What is the FUNcube Dongle?

The FUNcube Dongle concept was originally dreamt up as a way to open up the world of amateur satellite reception to all, so that for a small cost anyone can try their hand at receiving the FUNcube Satellite that’s due for launch in the next few months.

The key designed criteria was to produce a receiver that is both inexpensive and simple to use, a true integrated plug and play device, capable of receiving FUNcube. The result is a small USB Dongle, similar in size to a USB TV dongle that we affectionately refer to as the FUNcube Dongle, or FCD to the lazy typists among us.

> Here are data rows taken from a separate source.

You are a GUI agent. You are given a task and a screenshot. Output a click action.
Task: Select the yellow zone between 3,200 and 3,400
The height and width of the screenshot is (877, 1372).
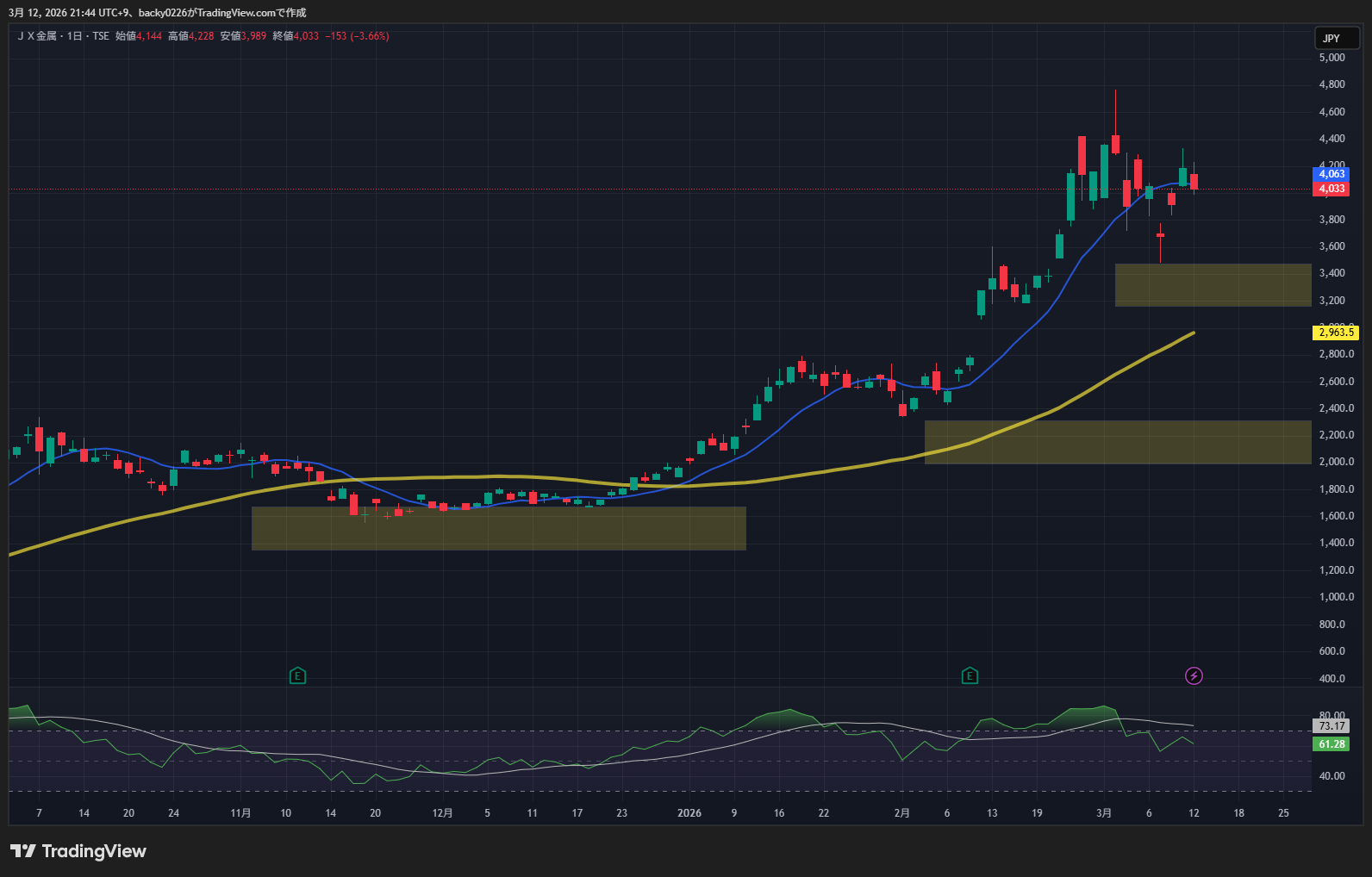(1213, 285)

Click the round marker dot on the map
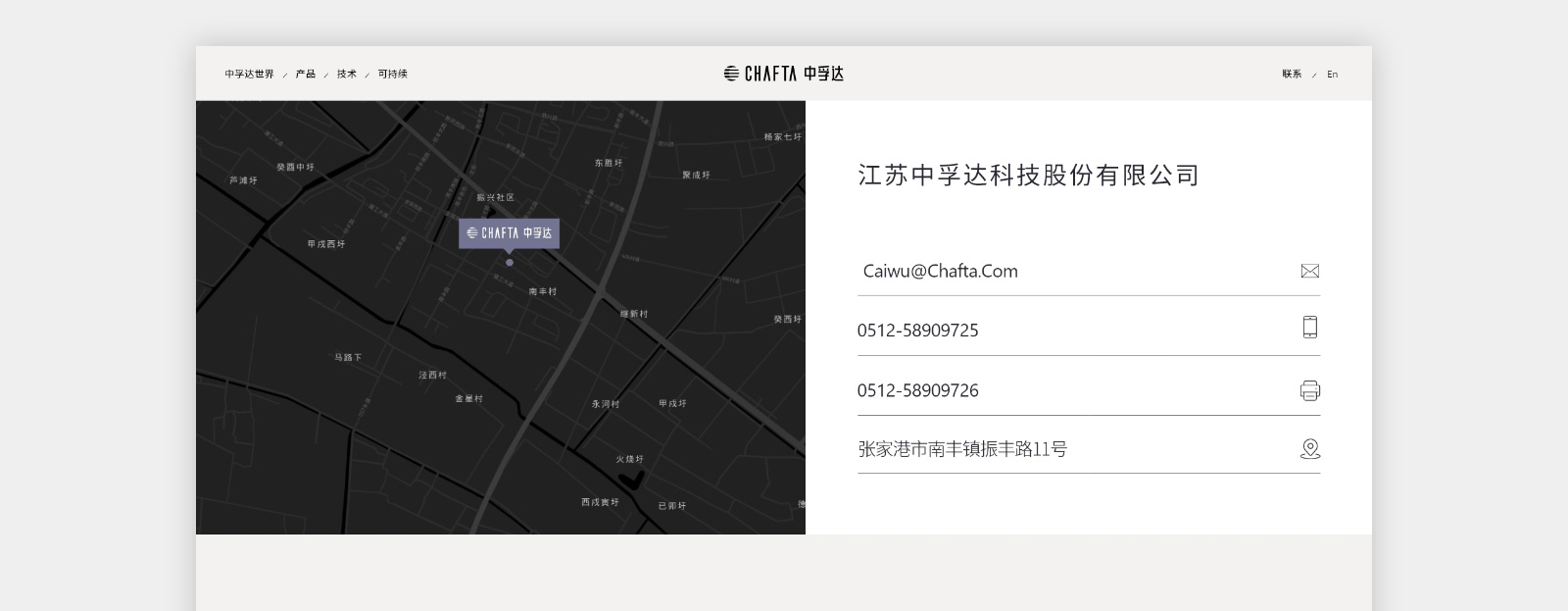click(x=510, y=263)
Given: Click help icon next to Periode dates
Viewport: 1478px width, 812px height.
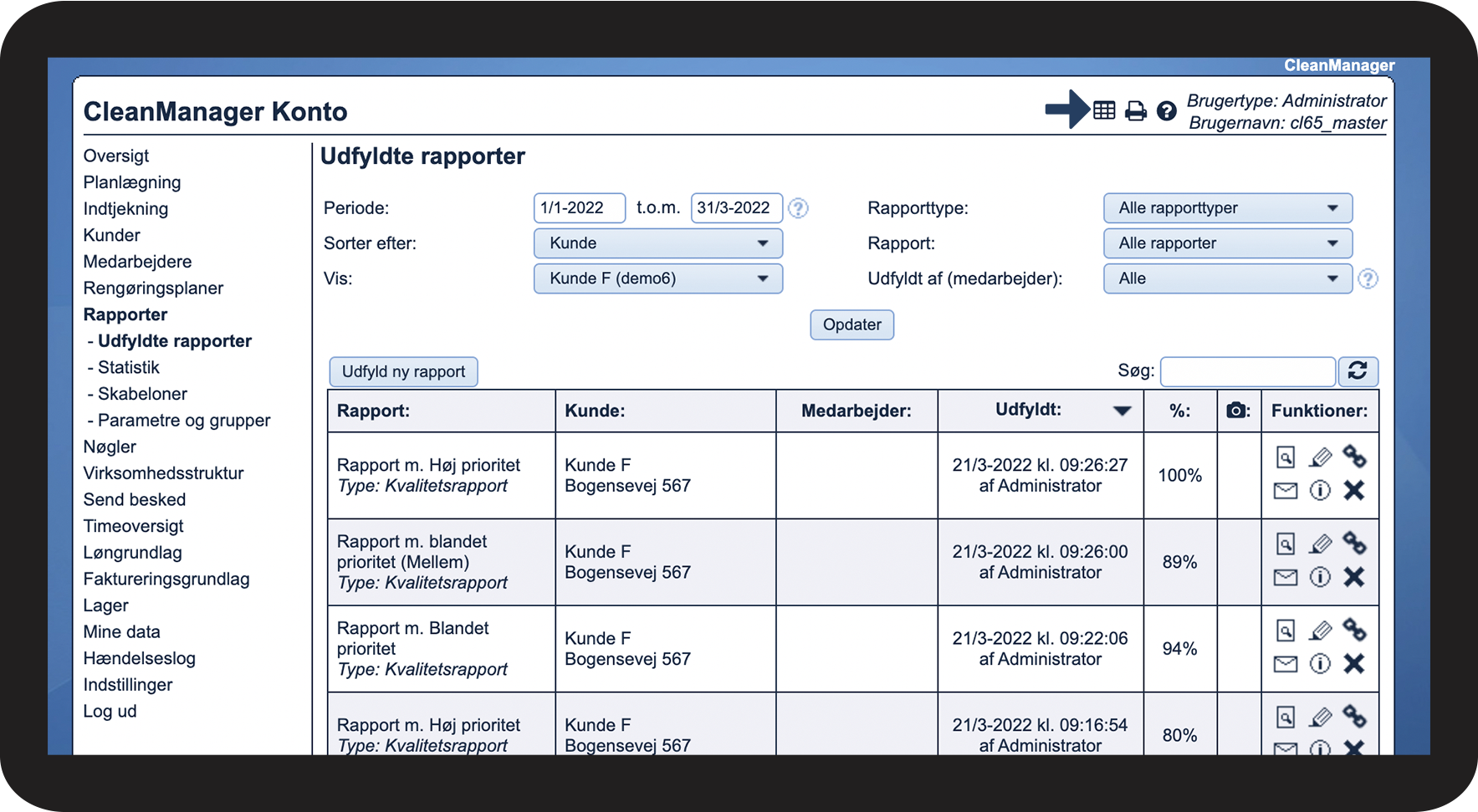Looking at the screenshot, I should click(799, 208).
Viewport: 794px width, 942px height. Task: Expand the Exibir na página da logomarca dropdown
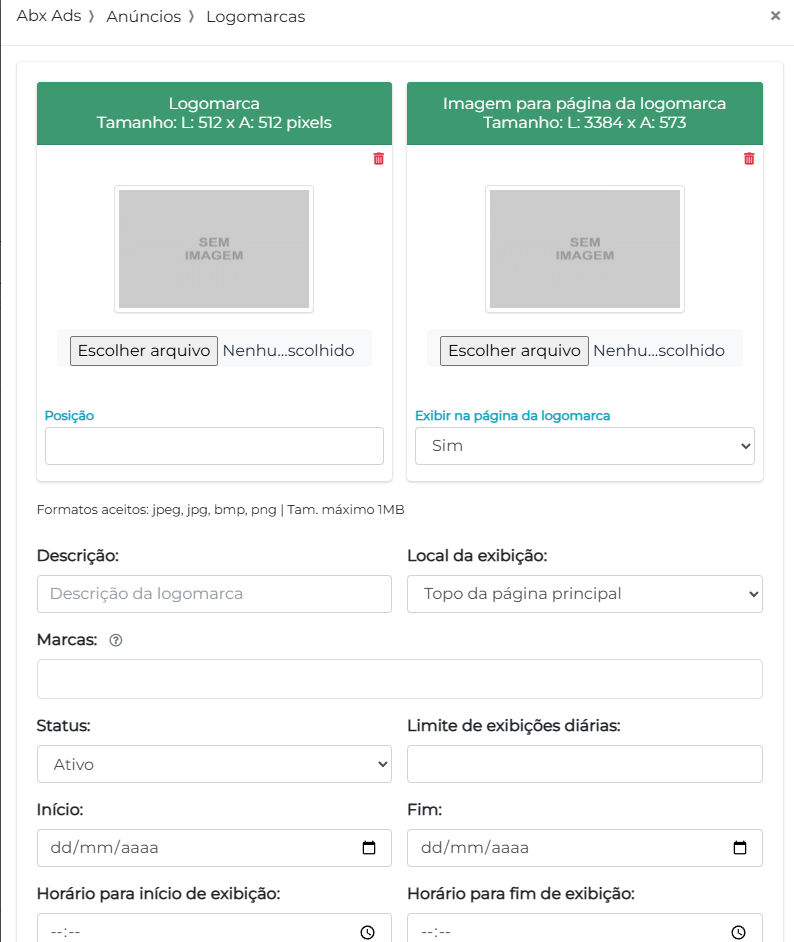[584, 446]
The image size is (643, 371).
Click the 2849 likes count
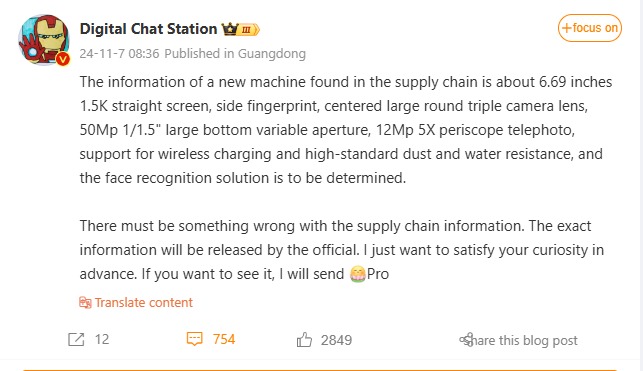(x=336, y=340)
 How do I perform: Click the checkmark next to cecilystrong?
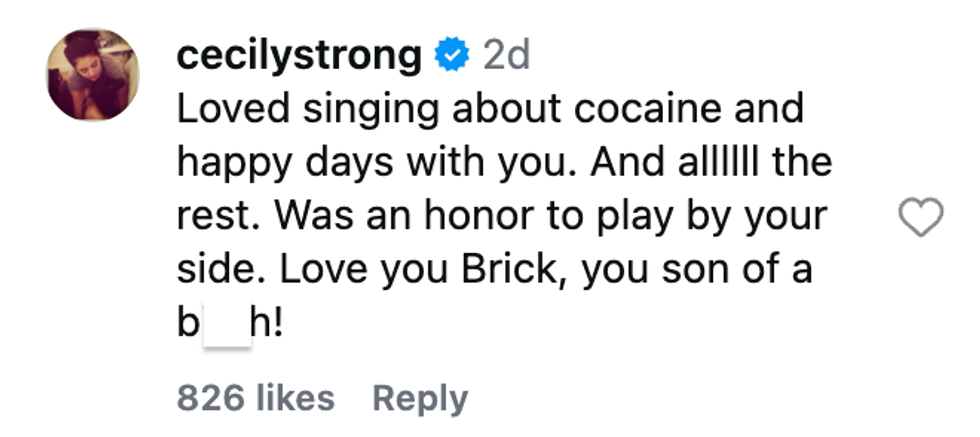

But it doesn’t end there: we realised that, although originally designed as an educational outreach tool to encourage people to become interested in science and technology through space, the FUNcube Dongle had many other applications.

So we came up with two versions, an entry level educational version that covers a limited range of frequencies and the retail “Pro” version  covering 64 to 1,700MHz. Both cover any 96kHz segment within their respective frequency ranges.

To keep things simple, the device is designed to work out of the box without any new device drivers required. It does this by providing a standard combined USB soundcard interface and a frequency programming interface using the USB HID standard.

The firmware for the FCD is also upgradeable by the end user.

Initial street price for the FCD Pro is estmiated to be around £100. So far we’ve built ten units that we’re testing, three were hand soldered and seven were reflowed. We’re pulling out all the stops now to move to the first production run in the next few weeks.

Check my YouTube video here for video of the first pre production unit!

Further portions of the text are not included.